In the heart of the world-famous red-rock country of Southern Utah, about five miles from what is presently the entrance to Zion National Park, lies the small town of Rockville, Utah.  On January 20, 1863, not long after the town was settled by hardy Mormon pioneers, my great-grandfather, Jacob Heathcote Langston, was born.  Family legend has it that he was the first baby born in the struggling new town.    

Rockville is located in a narrow valley carved out of the sandstone by the Virgin River, the process accelerated by periodic violent flash floods.  The town is flanked on both sides by towering red-rock cliffs several hundred feet high.  In this beautiful but harsh environment the pioneers struggled to grow enough food to survive.    

As a young boy one of Jacob’s chores was taking water to his father, John, as he worked in the fields.  One day while performing this task Jacob discovered a snake stuck in a knothole in a wooden fence.  The snake had eaten a gopher, stuck its head through the knothole, and then eaten another gopher.  The snake was trapped, unable to escape by going either frontwards or backwards. 

Jacob was intrigued by the predicament of the snake.  He knew he needed to be about his work but he couldn’t leave the snake without giving him a good talking to.  So Jacob sat down next to the snake, had a good laugh, and told it that it got exactly what it deserved for being so greedy.                

The Greedy Snake and Debt

Snakes need to eat.  We cannot blame the snake for eating the first gopher.  It is what snakes do to survive.  The greedy snake’s mistake was eating the second gopher after already putting itself in a precarious situation. 

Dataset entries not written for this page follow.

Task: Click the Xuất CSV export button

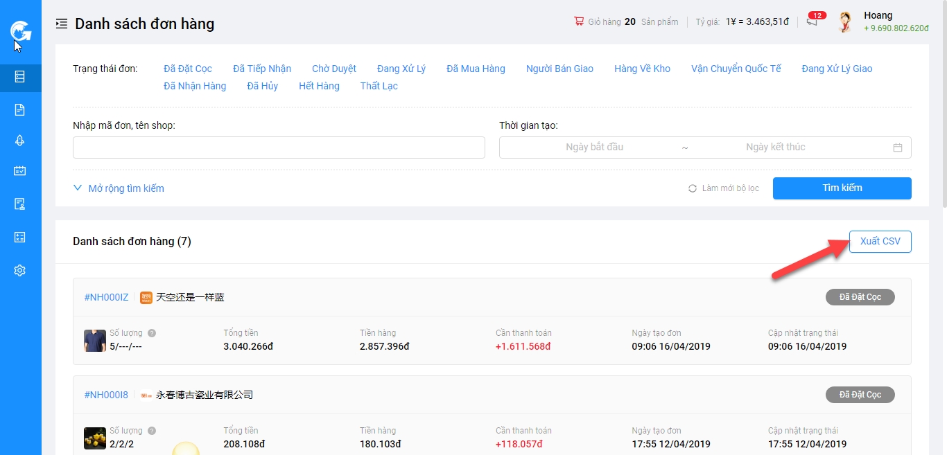Action: pyautogui.click(x=880, y=242)
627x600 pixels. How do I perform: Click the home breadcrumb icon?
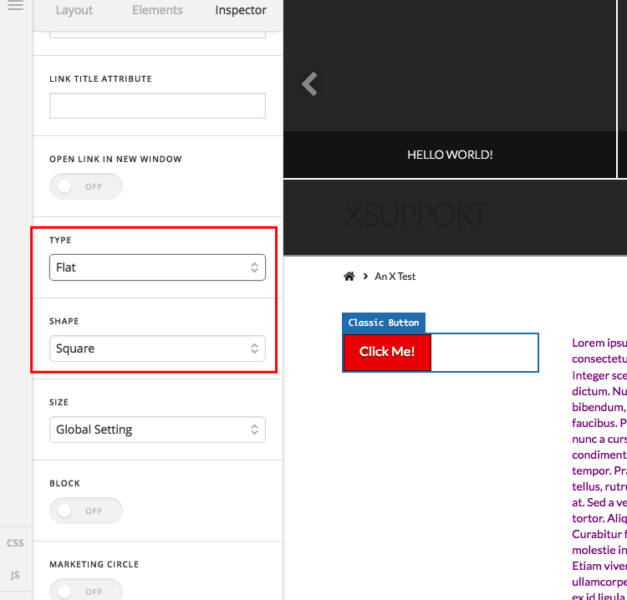(349, 277)
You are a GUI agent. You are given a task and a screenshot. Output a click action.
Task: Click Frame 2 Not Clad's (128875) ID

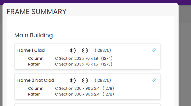[103, 80]
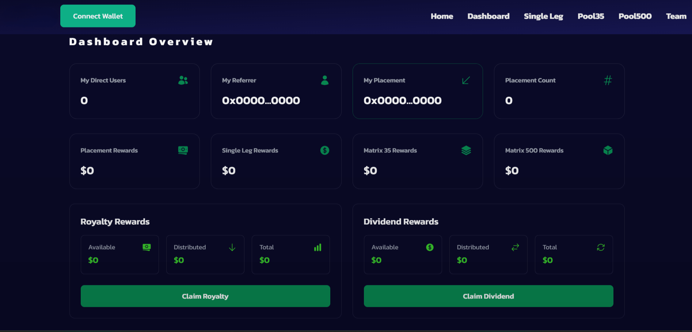Open the Pool500 nav link
692x332 pixels.
tap(635, 16)
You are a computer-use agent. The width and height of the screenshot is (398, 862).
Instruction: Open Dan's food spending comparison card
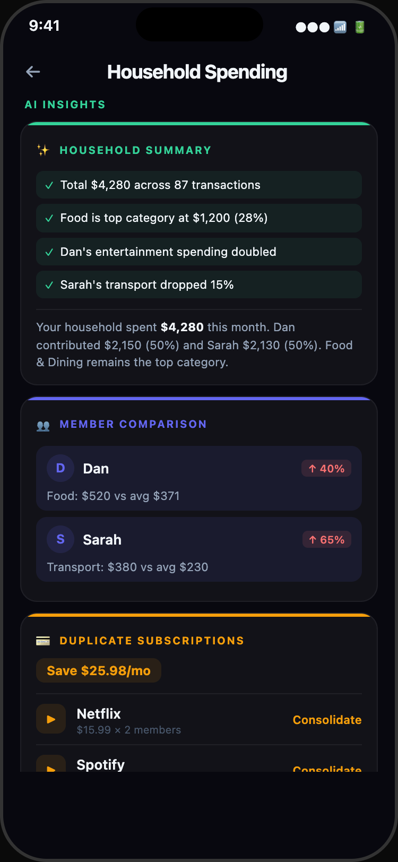tap(198, 479)
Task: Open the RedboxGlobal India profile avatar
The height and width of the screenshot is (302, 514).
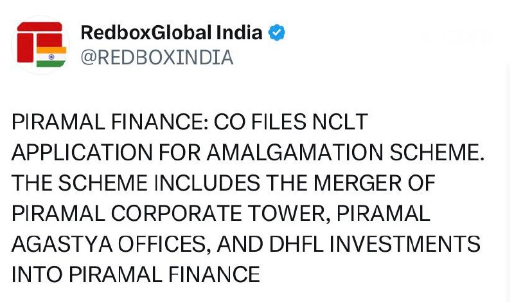Action: click(x=40, y=45)
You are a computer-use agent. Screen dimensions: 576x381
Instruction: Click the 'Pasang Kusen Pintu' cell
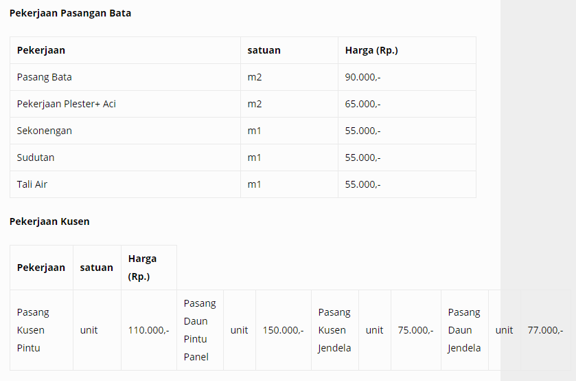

So it is with debt.  All debt takes away some future freedom.  And yet most of us will have to use debt at some point in our lives in order to reach worthy objectives like buying a house or getting an education.  The key is to avoid going into too much debt for these necessities, and then to avoid compounding the problem with credit card debt after already placing ourselves in a dangerous spot.  If we are not careful we can easily find ourselves trapped like the greedy snake; stuck in a debt knothole and unable to escape by going either frontwards or backwards.     

Remember the Greedy Snake

Jacob Heathcote Langston never forgot the lesson he learned as a young boy from the greedy snake, and he passed the story on to his children.  The story reached me through his daughter (my grandmother), Sarah Langston White Adams, in an oral history she did several years before her death.      

I have since shared the story with my children, so several generations of our family have benefited from the painful lesson learned by the unfortunate snake.  And so I pass it on to you.  The next time you are tempted to take on too much debt recall the vivid image of the greedy snake, trapped in the knothole, and stop yourself before you eat the second gopher.      

  2 comments for “The Greedy Snake: A Debt Parable

  1. Kirk P.
    February 11, 2014 at 4:26 pm

    Cool story. I like the analogy and the visual that it creates.

    • Brent Esplin
      February 11, 2014 at 5:12 pm

      Thanks Kirk. Glad you enjoyed it. I have always loved that story. The visual image of the snake caught in the knothole with my great-grandfather preaching to him always makes me laugh, and it is a great reminder of the dangers of too much debt.